Reading & Writing,  Literacy & Language

Reading  Dragon

     Ask me what you can do to help your child develop better language skills - my answer is Read to them!, .. as infants, as kindergarteners, as fourth graders .. Read to them!! Talk to them!! Read to them some more!!!
     This isn't just for the warm fuzzies, or to help your child get to sleep, although those are fine too. Books and reading generally use language that is more complete and complex than most of our conversation during the day. Stories in books can provide richer vocabulary and structure, and children learn to listen and sequence in a way that TV never can teach. Remember that you also are providing a role model -  if you read and show that you care about reading, your child learns that reading is important too.  According to the Institute for Academic Excellence, "It doesn't matter if the students are kindergartners or seniors in high school, one of the best ways to motivate them to read more and better books is to read aloud to them."
     Talk with your child about the story and the characters as you read. Not as a test, but for discussion, ask -- Who is in this story? What is the problem? What will happen next? What should they do? Should they have done that? Would you like this person for a friend? Why? Why not? What if?

     I have been providing some in-class stories with language activities at Whitney -- this supports development of specific language skills and vocabulary, provides repeated exposure to concepts, encourages children to think on a more abstract level, and offers more literate styles of language use. Describing experiences, explaining events in sequence, participating in group discussion, retelling stories, drawing conclusions, predicting outcomes, interpreting figurative language, developing vocabulary, differentiating between realism and fantasy, fact and opinion - all fit in with our school district's language arts goals.

     Interactive Reading Aloud also teaches 'story grammar' that helps children understand and remember new stories - "developing a sense of story is a basic facet of the child's way of remembering". I've written more detail about my classroom program on this page: **SLPs, Literacy, and Inclusion**. If we can help teach students story structure, listening, sequencing, and comprehension with fun, enthusiasm, giggles, drama, suspense, excitement, then they are that much more likely to pick up books themselves, and reading for themselves will give them that much more language structure and vocabulary.

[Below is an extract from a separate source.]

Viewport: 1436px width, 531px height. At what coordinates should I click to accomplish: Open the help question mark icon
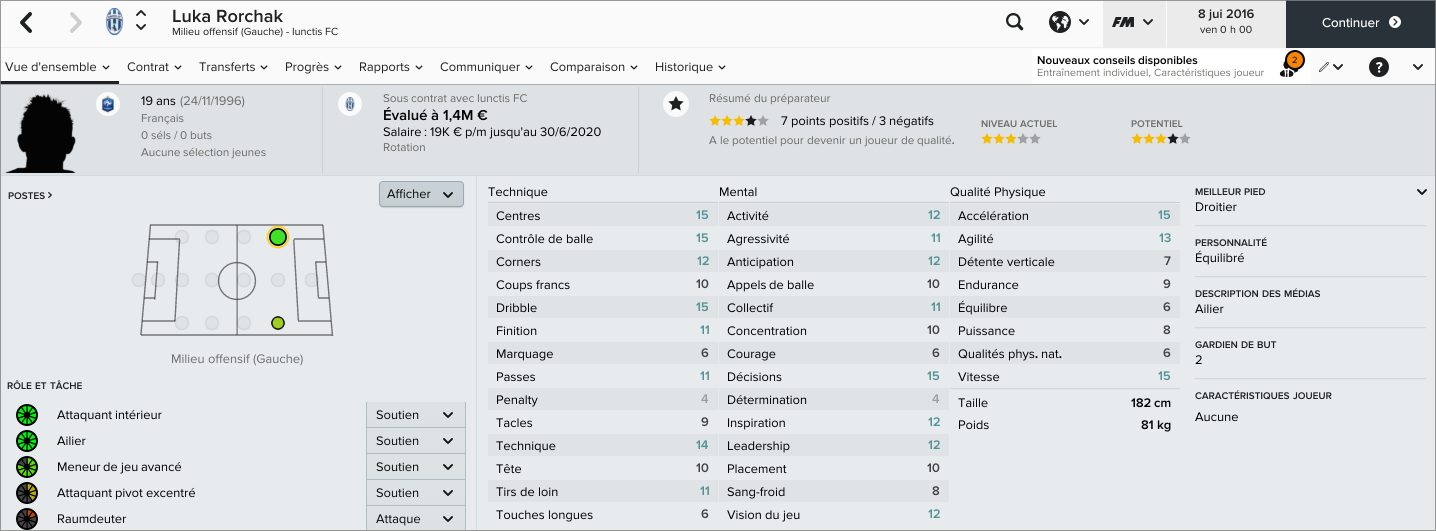click(x=1379, y=67)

     While oral language is learned universally in every culture, written language and reading are not, and must be directly taught. As intertwined as these skills are, my primary goal in using language literacy activities is to expand oral language skills. From my experience as an SLP, I am aware of how important phonemic awareness is in learning how to read, with direct instruction for systematic phonetics, coding and decoding. Read more about it here: Phonological Awareness: Principles and Implications for Reading Instruction

     Emergent Literacy - is a way of looking at the entire environment for a child to learn about print before they actually learn to read. Nursery rhymes, playground rhymes, simple poems, predictable pattern stories are all important introductions to reading and literacy. More details are available: Emergent Literacy Research Synthesis
     Caroline Bowen, PhD, an Australian SLP and author, has some excellent suggestions for Encouraging Pre Literacy Skills in children with developmental phonological disorders, specific language impairment, and dyspraxia.
    The Texas Speech-Language-Hearing Association has a good description of books and techniques for reading aloud to your children.  ".... We all know the important role that reading plays in school and in life. We are now finding that the single most important activity for laying the foundation for literacy and learning to read is reading aloud to children especially during the preschool years... "  Check out their page on Early Literacy.

     Another point of view - Mem Fox, a well known Australian author of children's books, describes a very interesting angle of teaching children to read and the development of literacy: "Like Mud Not Fireworks". She asks the question -- "Which has the greater effect on literacy: the method and the text, or the affective quality of the relationship between the teacher and the taught?"